UNPUBLISHED
UNITED STATES COURT OF APPEALS
FOR THE FOURTH CIRCUIT
No. 10-1712
ROOSEVELT BROOME, JR.,
Plaintiff - Appellant,
v.
MICHAEL S. HUNTER; J. W. ENGLAND; D. STEITZ; K. JONES; H. A.
BRITTON; A. CONNER; K. F. WILLIAMS; K. PAIGE; SHARONVIEW
FEDERAL CREDIT UNION,
Defendants - Appellees.
Appeal from the United States District Court for the Western
District of North Carolina, at Charlotte. Robert J. Conrad,
Jr., Chief District Judge. (3:10-cv-00192-RJC-DSC)
Submitted: January 7, 2011 Decided: January 27, 2011
Before NIEMEYER, KING, and AGEE, Circuit Judges.
Affirmed by unpublished per curiam opinion.
Roosevelt Broome, Jr., Appellant Pro Se. Keith B. Nichols,
HORACK TALLEY PHARR & LOWNDES, PA, Charlotte, North Carolina;
Sean Francis Perrin, WOMBLE CARLYLE SANDRIDGE & RICE, PLLC,
Charlotte, North Carolina, for Appellees.

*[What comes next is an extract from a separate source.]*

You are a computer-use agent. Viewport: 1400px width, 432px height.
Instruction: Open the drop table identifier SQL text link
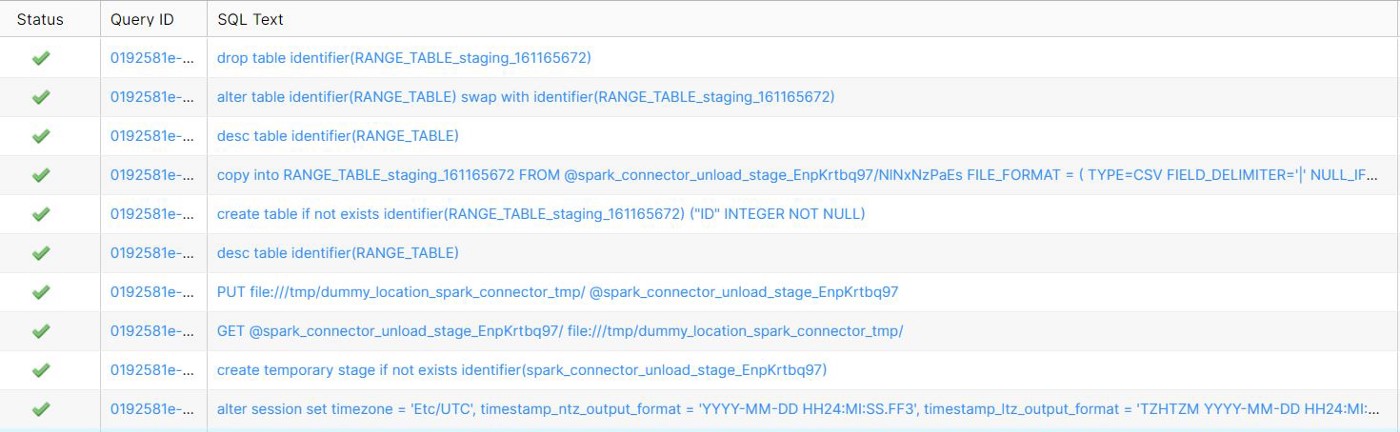(x=404, y=58)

Unpublished opinions are not binding precedent in this circuit.
PER CURIAM:
Roosevelt Broome, Jr. appeals the district court’s
order adopting the recommendation of the magistrate judge and
dismissing his complaint for lack of jurisdiction. For the
reasons that follow, we affirm the district court’s order.
In Broome’s complaint, he alleged that a state court’s
order in foreclosure proceedings on his residence violated his
federal rights. The magistrate judge recommended granting the
Appellees’ motion to dismiss the complaint for lack of
jurisdiction. Under the Federal Magistrates Act, the district
court may designate the magistrate judge to conduct a hearing,
make proposed findings of fact, and recommend a disposition on
certain motions. 28 U.S.C. § 636(b)(1)(B) (2006). Once the
magistrate judge files a report and recommendation, the parties
have ten days to object to it. 28 U.S.C. § 636(b)(1)(C) (2006).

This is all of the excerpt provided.